Dr Roopnaraine’s challenge –and the National Youth Policy

SCORES of youths and other concerned Guyanese attended the recently concluded two-day working session aimed at finalising the long awaited National Youth Policy.

The event was organised by Presidential Adviser on Youth Empowerment, Aubrey Norton, who reiterated the government’s commitment to forging a new relationship with the country’s young people.
From all reports, the exchanges among the young people and the recommendations were of a high quality.
Norton should be congratulated for moving with some degree of haste on this project. In the final analysis, Guyana’s overall developmental policy would be incomplete if due regard is not paid to the role of the youth. But the youth would have to redefine their collective role and perspective.

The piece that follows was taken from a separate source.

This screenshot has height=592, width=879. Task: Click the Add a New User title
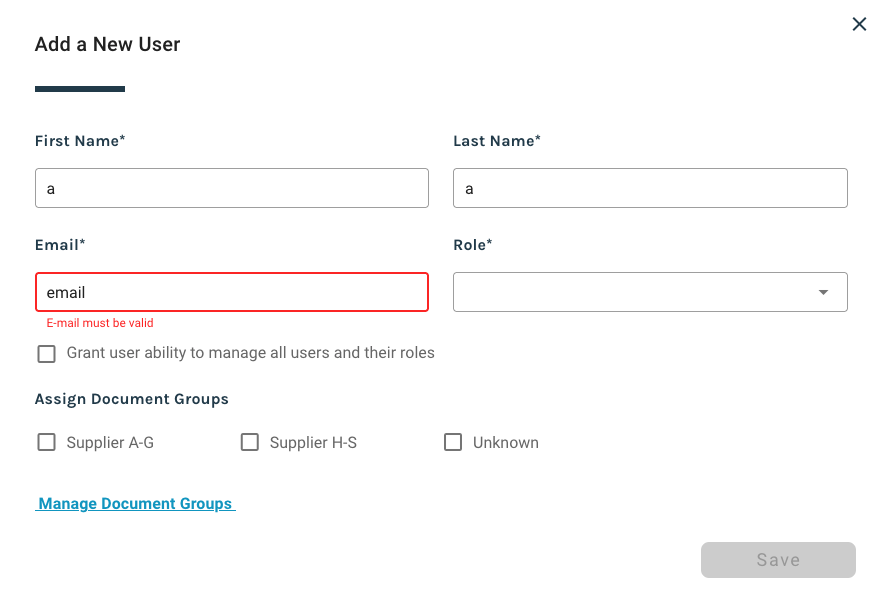point(107,44)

This was recognised by Education Minister Dr Rupert Roopnaraine who charged the youths in attendance to make national reconciliation the centrepiece of their thrust.
This call by Dr Roopnaraine is most timely. While the fractured nature of the Guyanese polity is widely acknowledged, the extent to which it has stifled the country’ socio-economic development is not always appreciated by the young people.
Despite their progressive rhetoric on race relations, their political culture has not differed much from the rest of the country. The result of the recent elections is a vivid testimony to this. By charging them with the task of leading the movement for reconciliation, Dr Roopnaraine is challenging the youth to assume the primary responsibility for the future of Guyana.
Dr Roopnaraine also makes the linkage between youth empowerment and national reconciliation. In other words, the notion of youth empowerment would be meaningless if it is not situated in the larger national context. A National Youth Policy outside of national healing would eventually flounder.
This points the youth in a different direction, away from the traditional attitude that has tended to situate youth issues as almost autonomous from the rest of the society. It also challenges them to confront the hard political and economic issues of the day; something that youth organisations other than the ones affiliated with the political parties have tended to shy away from.
If the Roopnaraine prescription is to be followed, then a national youth policy would be located within the larger national thrust.
Towards this end, we urge the youth to take up Dr Roopnaraine’s challenge and reach for a more enlightened perspective on their collective role in the society.
They must move beyond simplistic notions of nationhood and politics. They must also turn their faces away from the rabid individualism that threatens the idea of the nation. The youth must assume leadership in the widest sense and at all levels of the society. Only then would a National Youth Policy be truly national.